On Friday, May 10, 2013, he hosted a panel forum at The Broadband Forum 2013 which had the discussion broadcast on ZiFM the coming Thursday.

In August 2016, he was moved from his previous roles of presenting Ask The MP and Enterprise to presenting The Platform, replacing Ruvheneko Parirenyatwa who presented the section on May 16.

In October 2016, in his fourth year and still working at ZiFM, Mwakutuya was being headhunted by a television station in South Africa. Not long after that, it was reported in the November 3 issue of The Chronicle that along with hosts Kundayi Chiyanike and Candice Mwakalyelye, his position was terminated. All three were popular with the listeners and the unexpected terminations caught the audience by surprise. There were accusations that Tendai Madondo who had been promoted to regional stations managing director had something to do with it.

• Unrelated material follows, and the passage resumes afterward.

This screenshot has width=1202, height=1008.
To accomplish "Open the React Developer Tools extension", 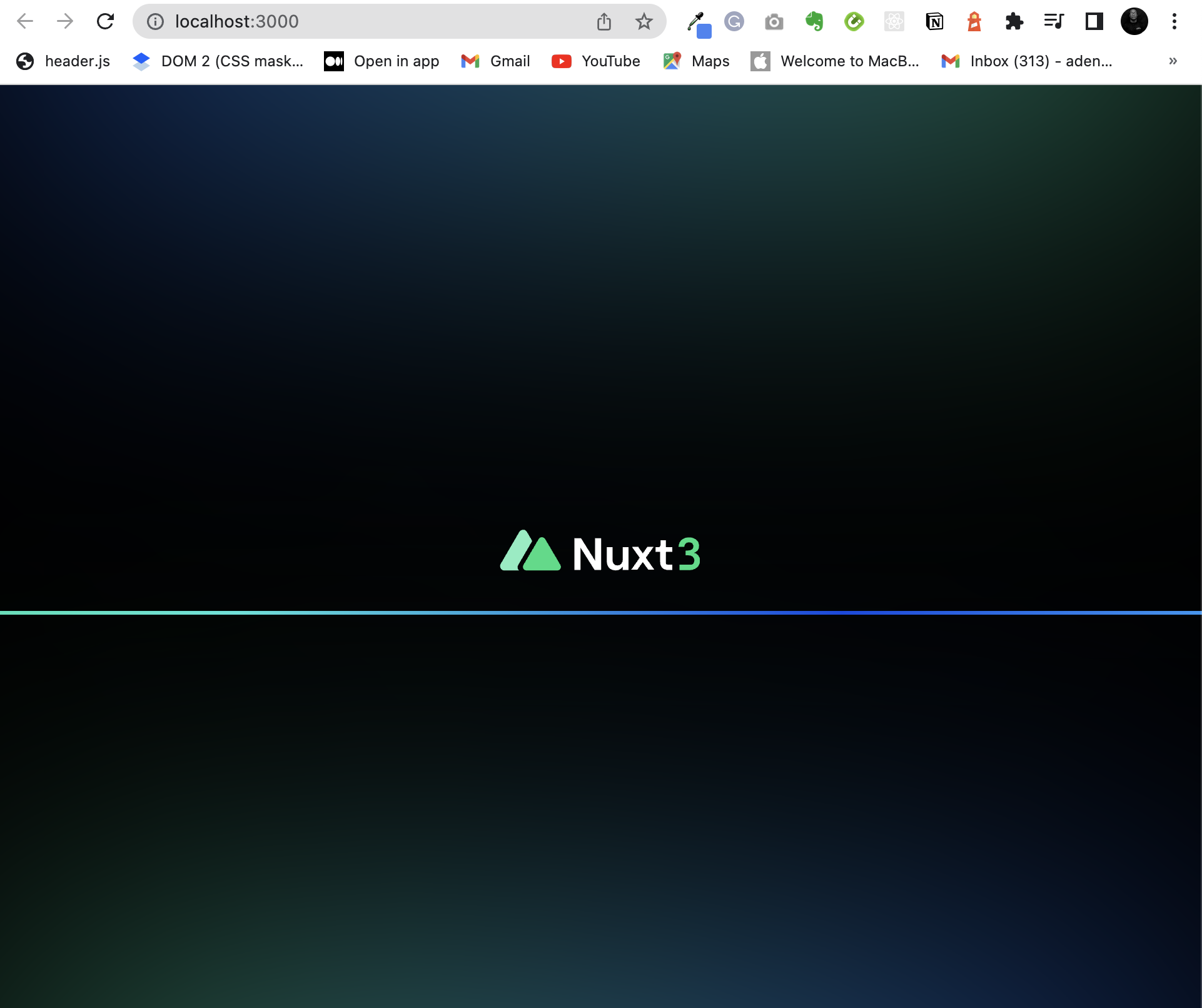I will (894, 21).
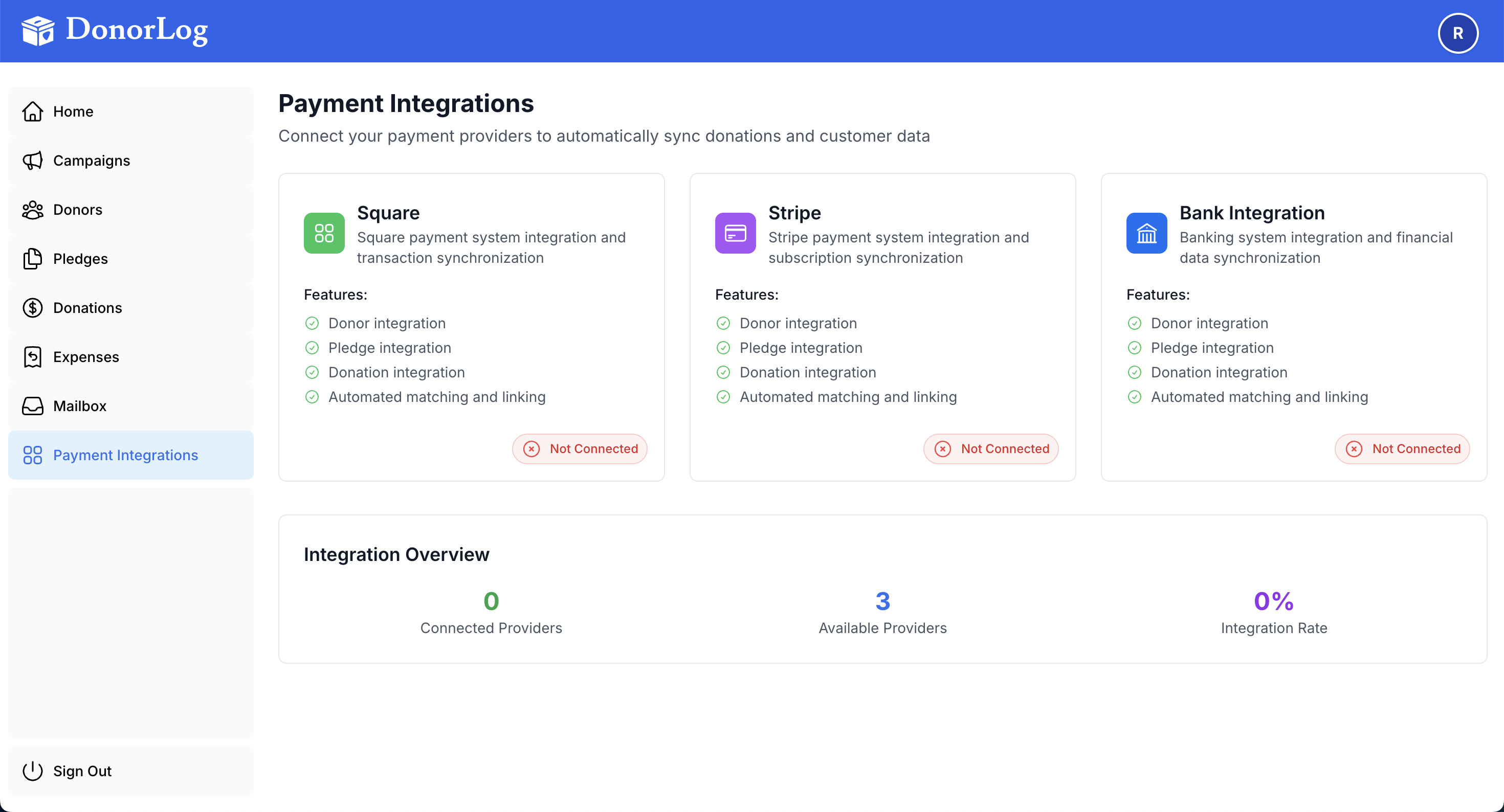The width and height of the screenshot is (1504, 812).
Task: Click the Stripe credit card icon
Action: (x=735, y=233)
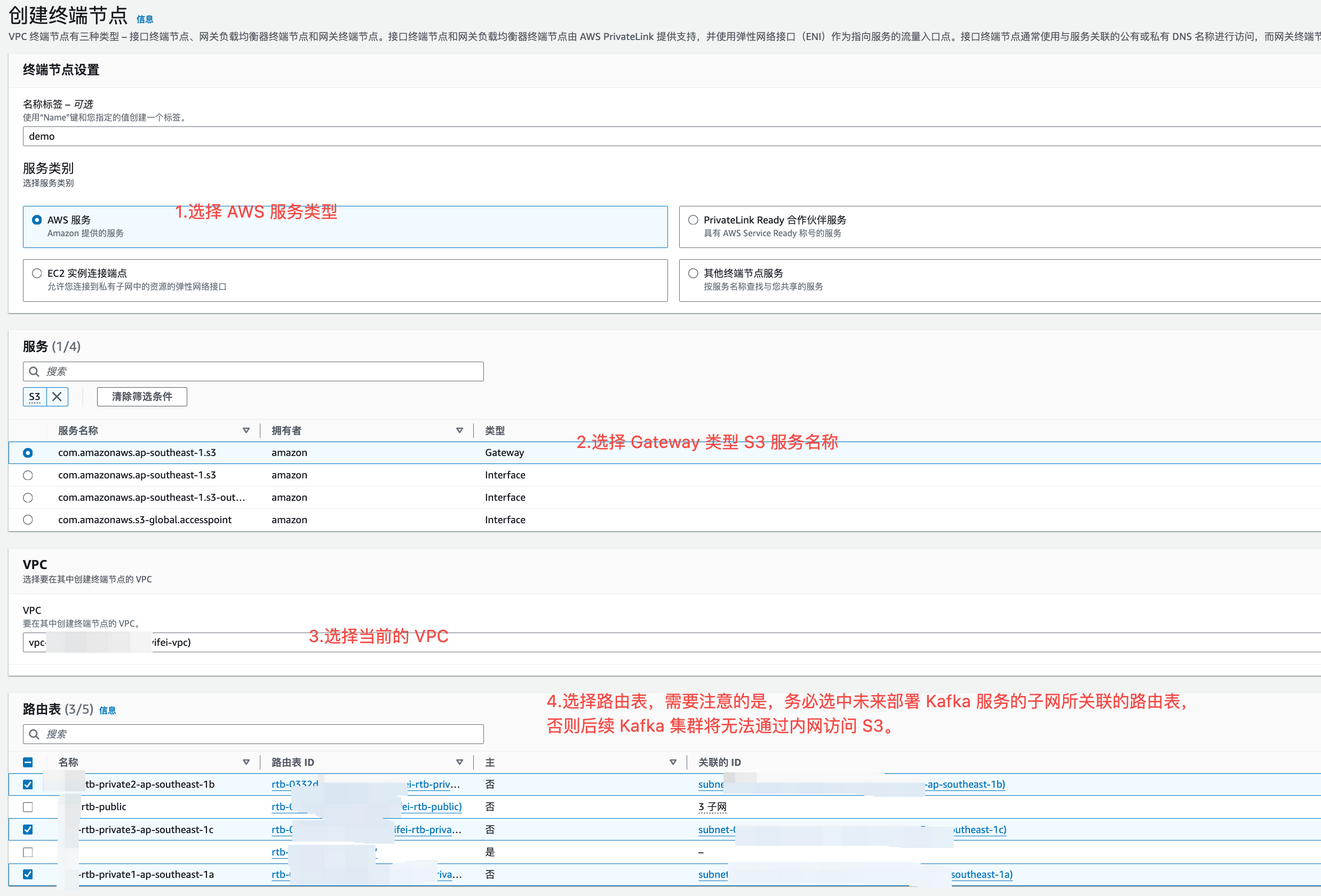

Having returned to the station, he was hosting a Thursday night program on January 12, 2018, featuring George Charamba, the spokesman for Robert Mugabe.

==Interviews==
On March 4, 2014, he interviewed Meng Qiang, a Chinese teacher who had graduated from the Confucius Institute at the University of Zimbabwe.
In 2017, Mwakutuya experienced a very tough interviewee in his interview with Dr. Lazarus Dokora. The interview took place during a talk show called Head-On on radio ZI-FM.